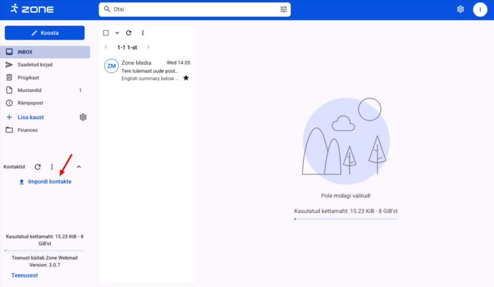Collapse the Kontaktid section
Viewport: 494px width, 287px height.
[x=79, y=167]
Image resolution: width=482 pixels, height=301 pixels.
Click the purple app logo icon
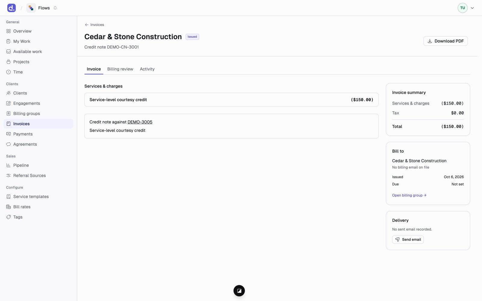[x=11, y=8]
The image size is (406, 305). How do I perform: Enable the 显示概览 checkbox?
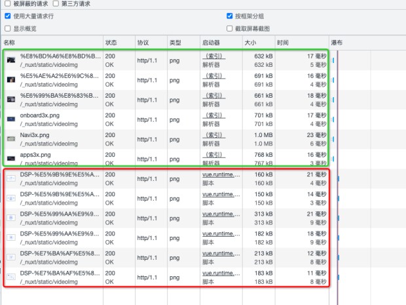[x=7, y=28]
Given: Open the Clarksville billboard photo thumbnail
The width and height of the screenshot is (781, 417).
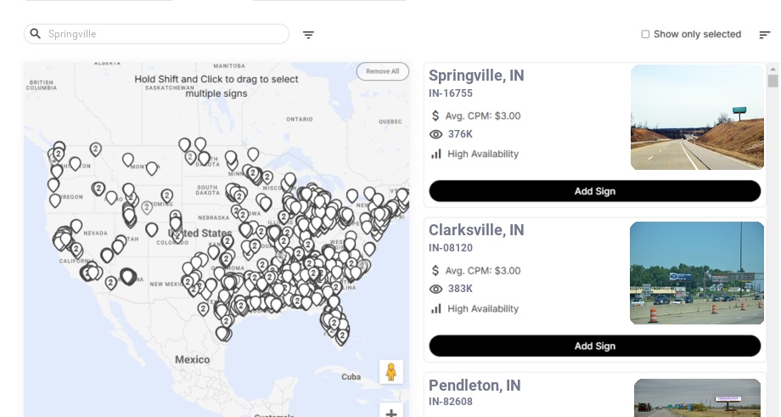Looking at the screenshot, I should coord(697,273).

---

**Activity**
For this exercise, return exactly the lines above from the line with "Image resolution: width=482" through the line with "Given: Open the", both included. Do not copy the pictures.

**Task answer**
Image resolution: width=482 pixels, height=301 pixels.
Click the purple app logo icon
[x=11, y=8]
The image size is (406, 305). How do I perform: Enable the 显示概览 checkbox?
[x=7, y=28]
Given: Open the Clarksville billboard photo thumbnail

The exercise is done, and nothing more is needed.